■ **HOW TO COMPLETE THIS TASK**: If a line in the records below contains the word "will", copy it out.

═════ SOURCE DATA

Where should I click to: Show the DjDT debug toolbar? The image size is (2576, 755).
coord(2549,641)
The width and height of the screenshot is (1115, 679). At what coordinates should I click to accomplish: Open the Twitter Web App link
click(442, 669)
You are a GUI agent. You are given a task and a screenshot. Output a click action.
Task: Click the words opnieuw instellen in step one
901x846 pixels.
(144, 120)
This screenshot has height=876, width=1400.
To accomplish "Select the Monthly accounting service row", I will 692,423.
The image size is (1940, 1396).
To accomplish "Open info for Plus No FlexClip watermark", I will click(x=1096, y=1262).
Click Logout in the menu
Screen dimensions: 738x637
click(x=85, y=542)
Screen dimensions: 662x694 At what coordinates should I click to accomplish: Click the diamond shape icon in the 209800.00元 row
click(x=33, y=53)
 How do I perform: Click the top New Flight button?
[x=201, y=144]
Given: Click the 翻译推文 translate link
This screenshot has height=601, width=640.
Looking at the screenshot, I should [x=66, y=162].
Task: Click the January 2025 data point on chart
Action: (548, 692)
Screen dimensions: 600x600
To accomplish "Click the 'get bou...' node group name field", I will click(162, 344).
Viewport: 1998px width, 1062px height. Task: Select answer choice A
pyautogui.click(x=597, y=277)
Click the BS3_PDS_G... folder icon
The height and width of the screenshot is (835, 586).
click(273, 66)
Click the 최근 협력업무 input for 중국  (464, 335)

══════════

■ **WRITTEN SOLUTION**:
To accomplish "Select the Monthly accounting service row", I will 692,423.
To accomplish "Open info for Plus No FlexClip watermark", I will click(x=1096, y=1262).
To accomplish "Click the 'get bou...' node group name field", I will click(162, 344).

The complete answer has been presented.